In February, Cummins reported that 2018 sales and EBITDA had both hit record levels, up 16% and 13% respectively. EBITDA was around 14.6% of sales. The 2019 outlook at the time was for sales growth of flat to 4%, with EBITDA at about 15.75% to 16.25% of sales. In other words, the company was looking at a year that was solid, though perhaps not spectacular.
In late April the company reported first-quarter earnings. Sales increased 8% and EBITDA hit a record of $1 billion, making up 17.2% of sales, easily besting the earlier projections. Based on these results, Cummins updated its full-year guidance. Although its sales outlook remained the same, it projected that EBITDA would be between 16.25% to 16.75% of sales for all of 2019. Simply put, the business was performing better than originally expected. Investors had a clear reason to be positive about the company's direction.
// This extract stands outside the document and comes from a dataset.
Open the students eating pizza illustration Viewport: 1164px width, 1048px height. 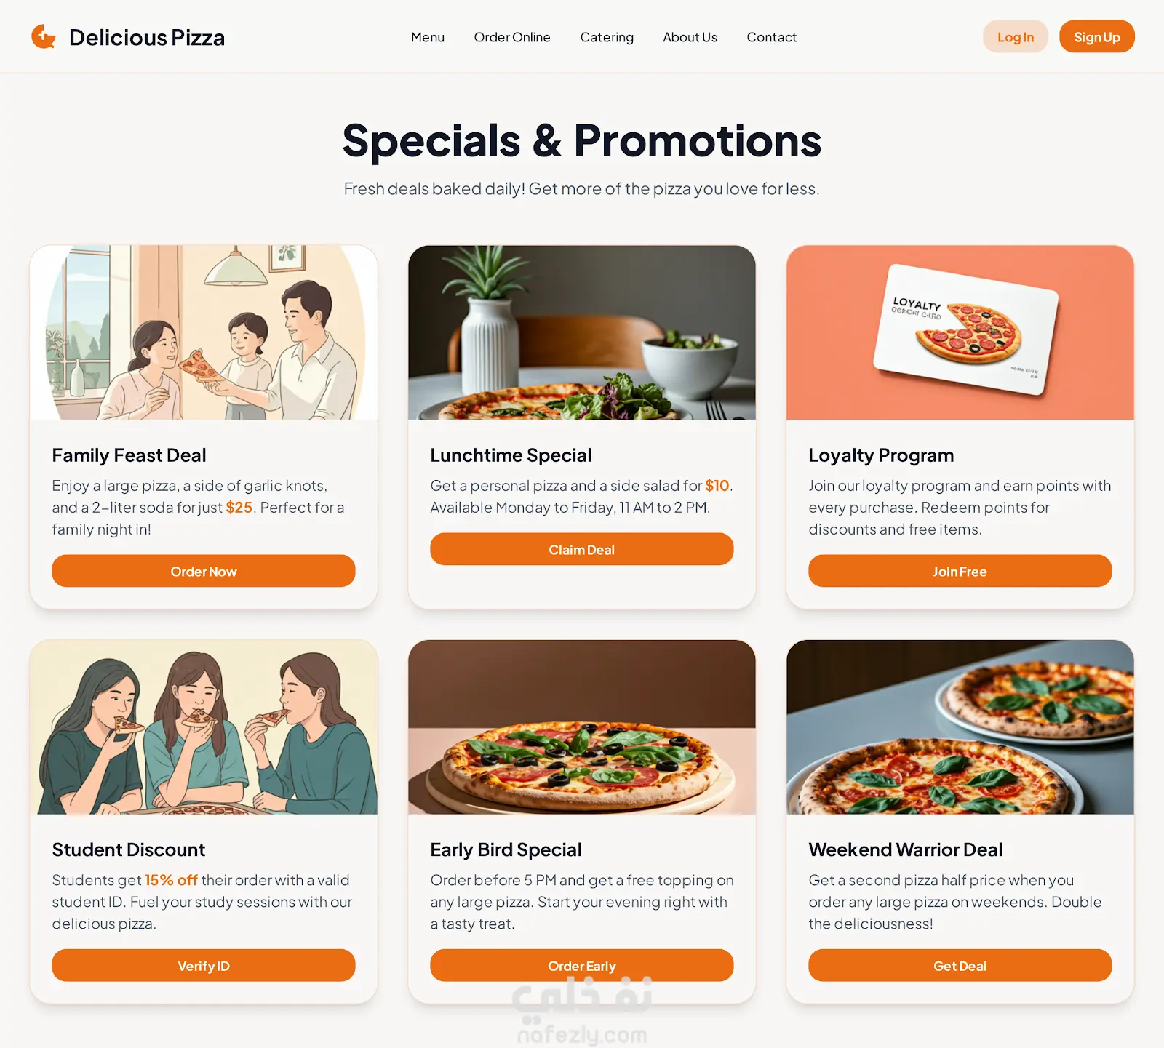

Then, in mid-May, it announced that it was expanding its presence in India, a key global growth market that could help drive long-term performance. Shortly after that news, bus builder Gillig and Cummins announced that Gillig's zero-emission electric bus was now available. Cummins' battery electric system is the core of the vehicle, and shows that the engine maker is making important inroads in the EV market as the world shifts toward electric power.
And in late June, it announced that it was buying fuel cell company Hydrogenics, once again showing that it realizes that it needs to branch out beyond carbon-fuel engines.
Overall, there was not a specific issue that drove the company's performance in June. But with all the positives through the year and the news flow in May and June, it's easy to see why investors were viewing the stock positively last month.
Cummins is a major player in the heavy vehicle market. There has been concern that its future is tied too closely to older technology -- largely diesel engines. But the core business is clearly doing just fine today, and the company is making the changes necessary to remain relevant as the transportation industry shifts to new technologies. Although the stock isn't exactly a screaming buy, investors may want to put it on their watch lists. A pullback in price that lifts the yield into the 4% range could make it a worthwhile addition for income investors.